▶ EXERCISE AIM
Change "Line drawing tool" to "Pen tool" in the records that begin at the line containing "Task: Select the Line drawing tool" and end after the line containing "click(460, 191)", leaving everything else unchanged. Do not include the pictures in your answer.

▶ RECORDS TO PROCESS
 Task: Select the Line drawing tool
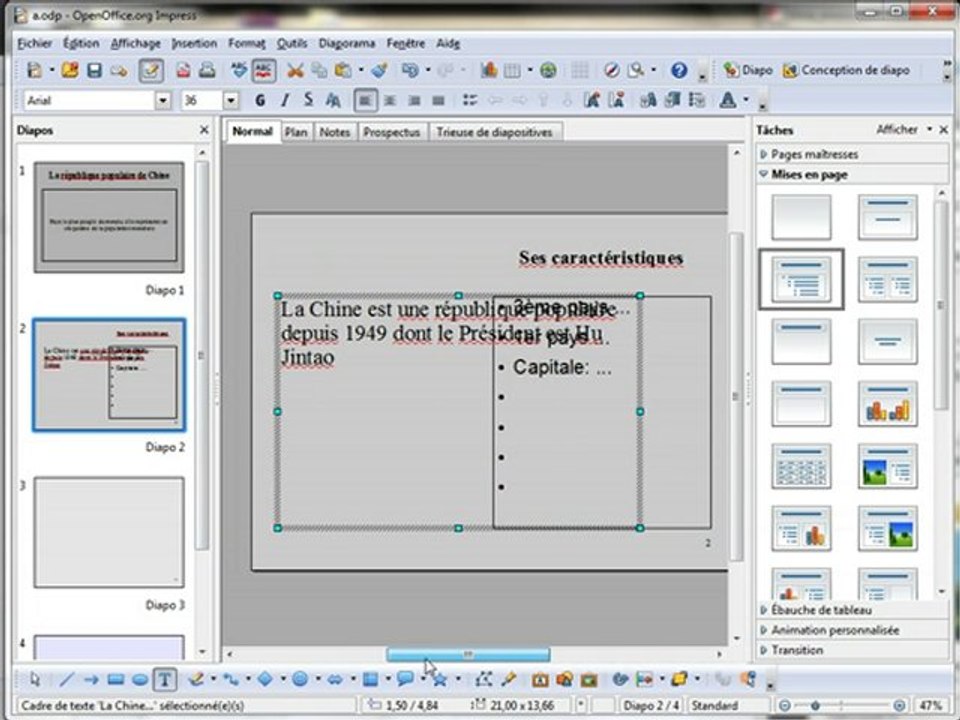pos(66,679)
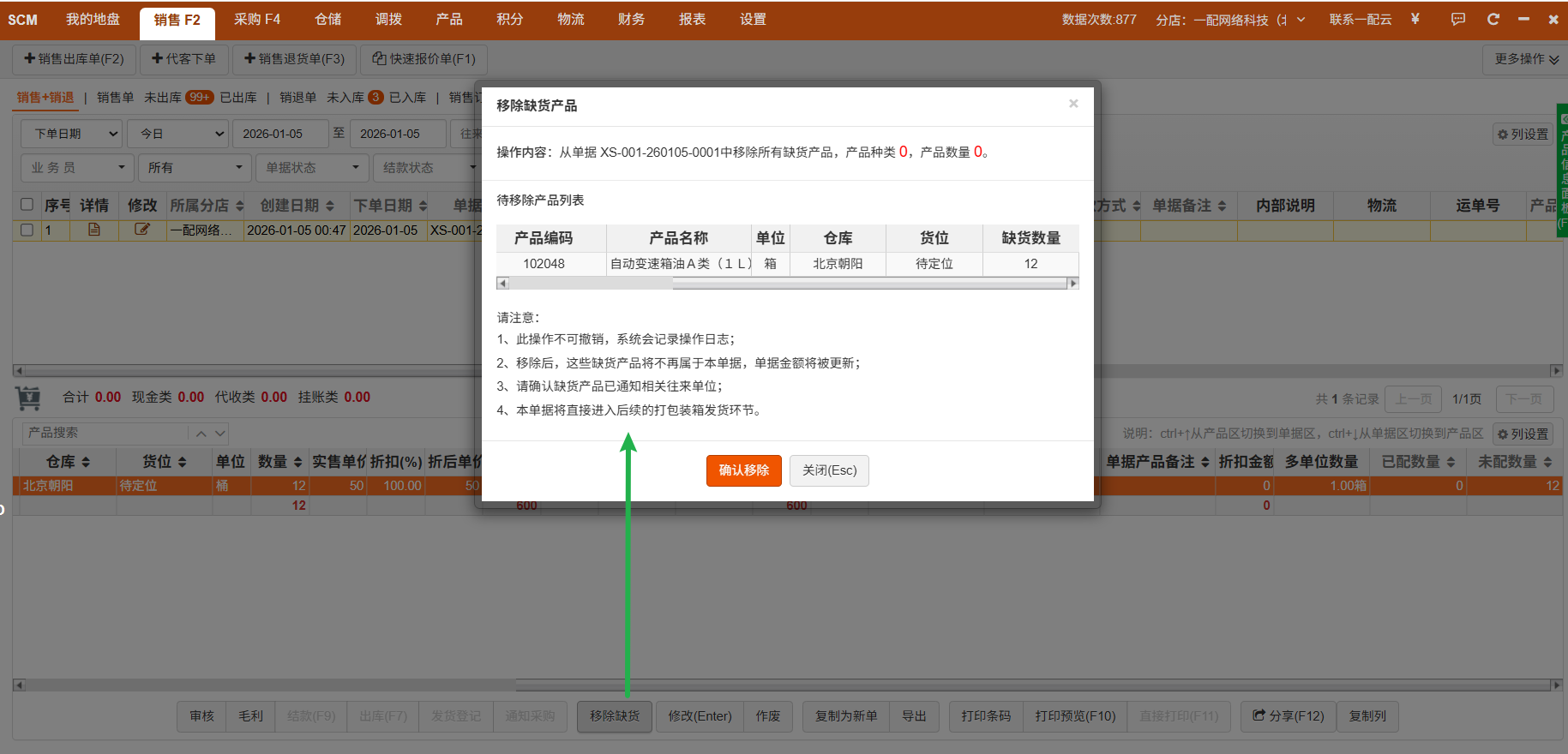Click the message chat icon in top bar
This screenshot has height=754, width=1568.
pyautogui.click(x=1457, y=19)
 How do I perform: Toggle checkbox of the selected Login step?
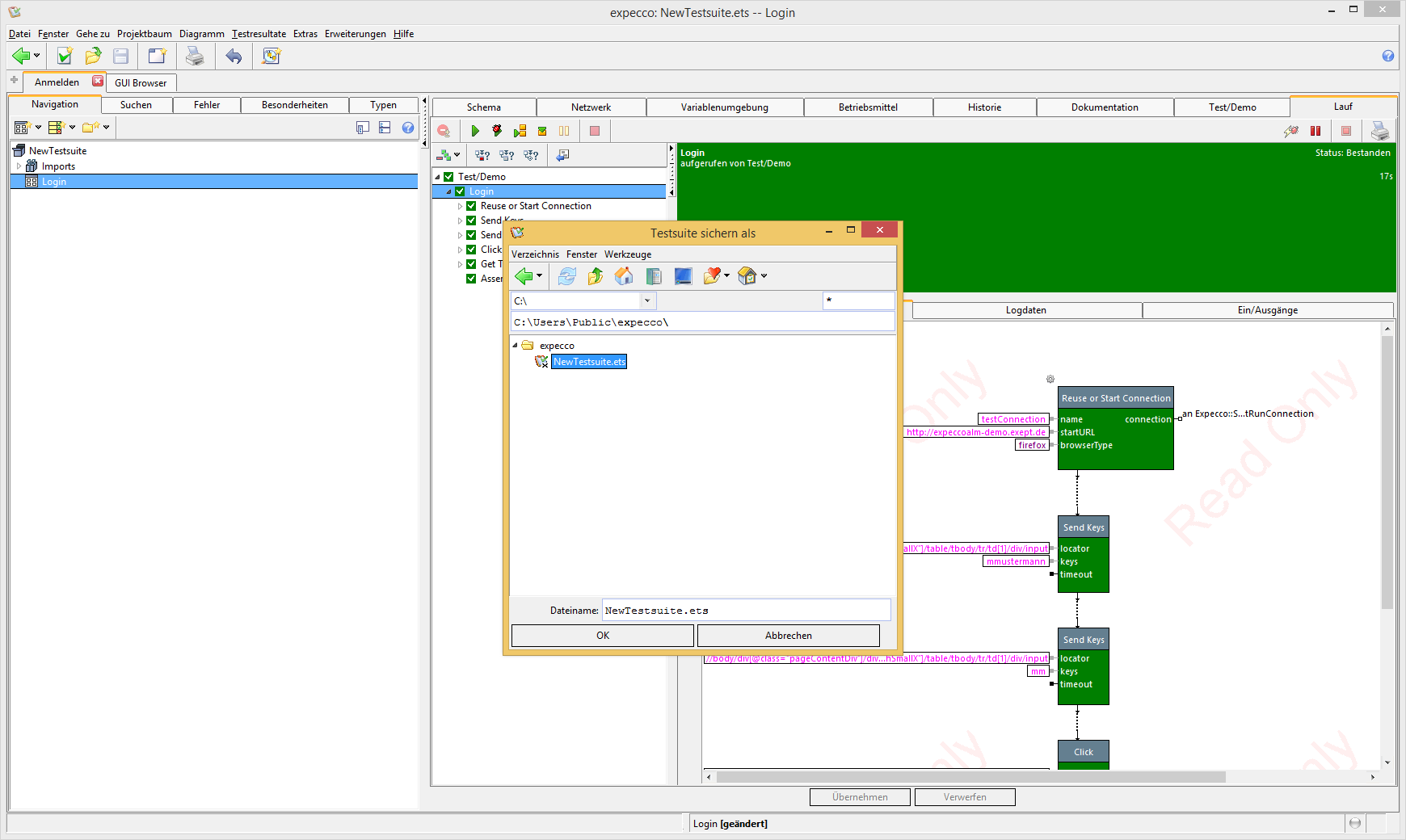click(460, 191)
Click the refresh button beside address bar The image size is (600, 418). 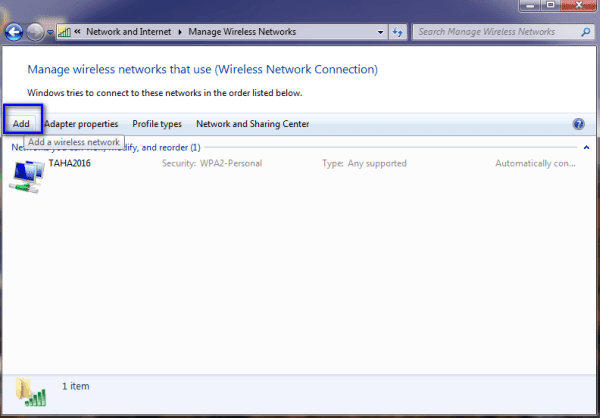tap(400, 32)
...
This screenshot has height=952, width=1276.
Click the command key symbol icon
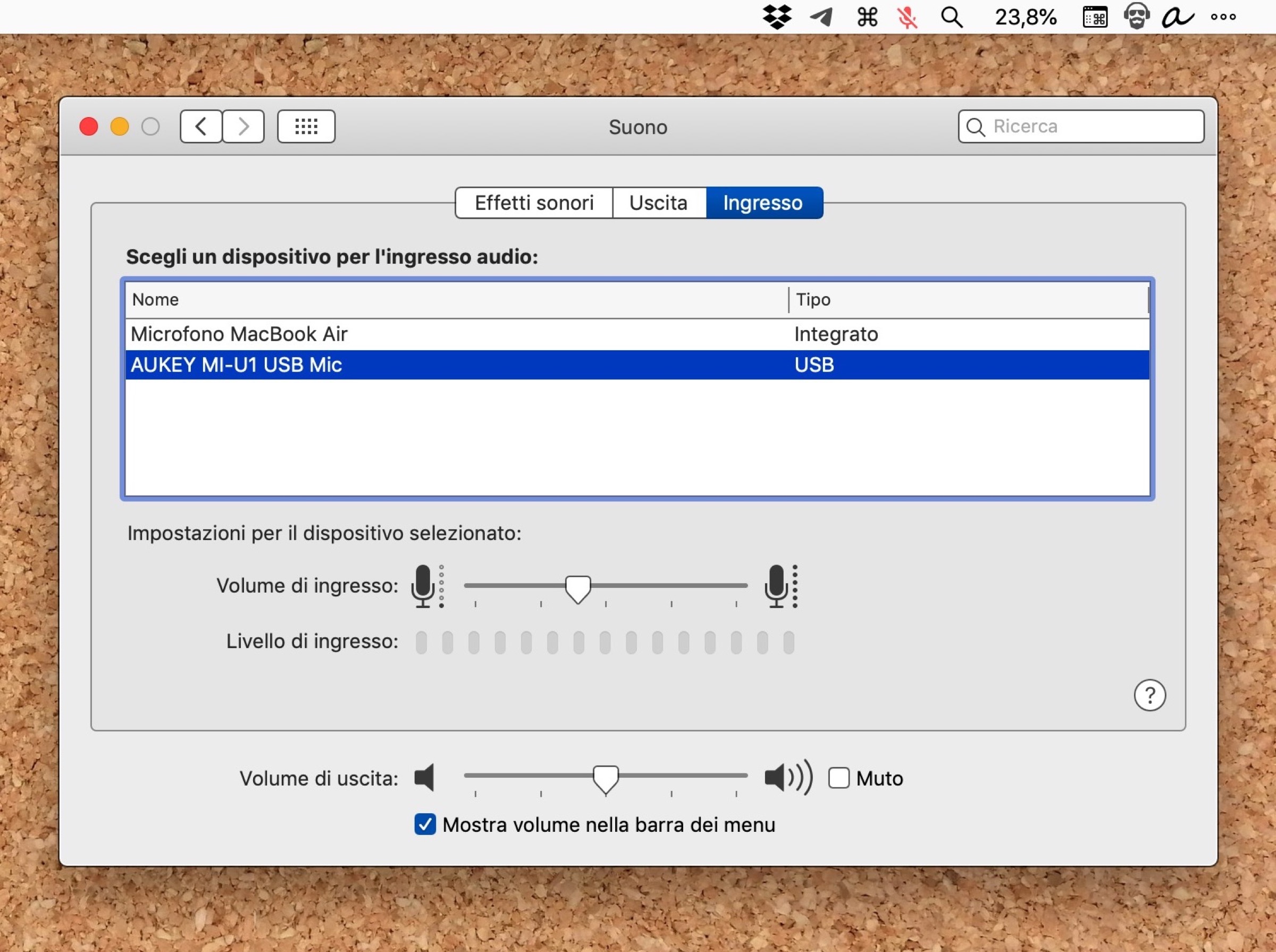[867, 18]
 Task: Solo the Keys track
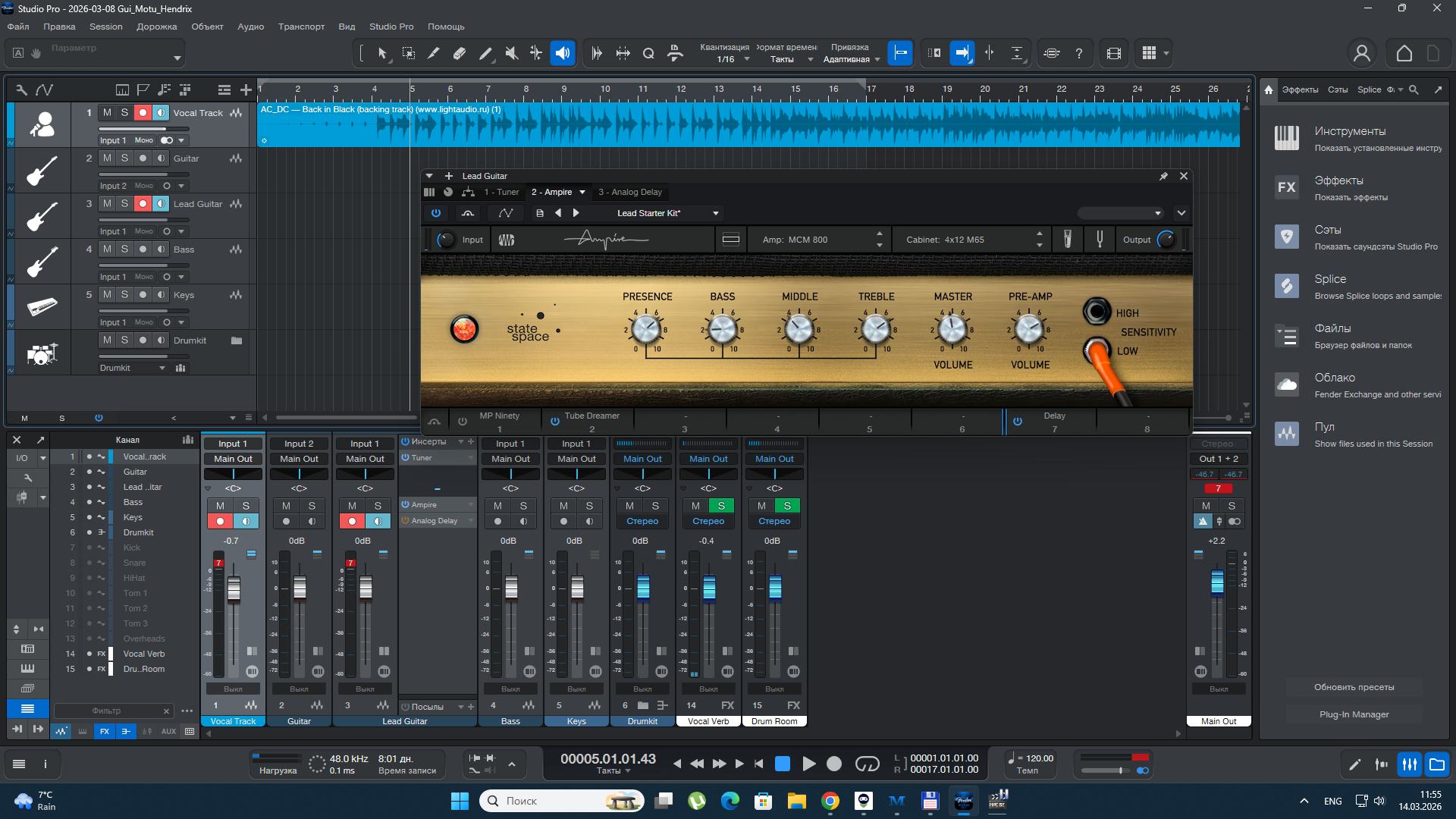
---
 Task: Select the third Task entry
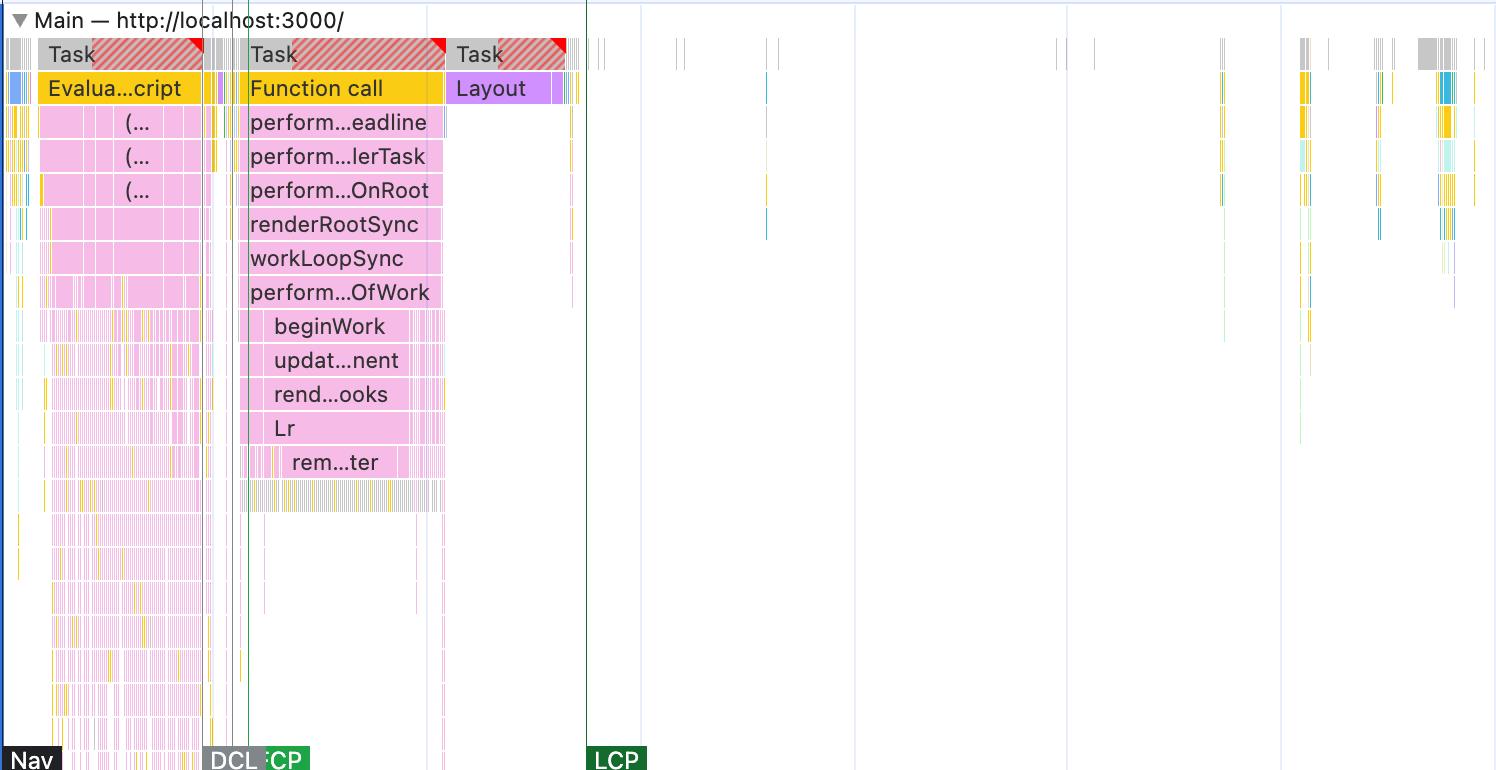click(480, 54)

▶ RESPONSE TO THE TASK
 Task: Select the Pen tool
pos(66,679)
Click the message chat icon in top bar
This screenshot has height=754, width=1568.
pyautogui.click(x=1457, y=19)
 How do I perform: Toggle checkbox of the selected Login step?
click(460, 191)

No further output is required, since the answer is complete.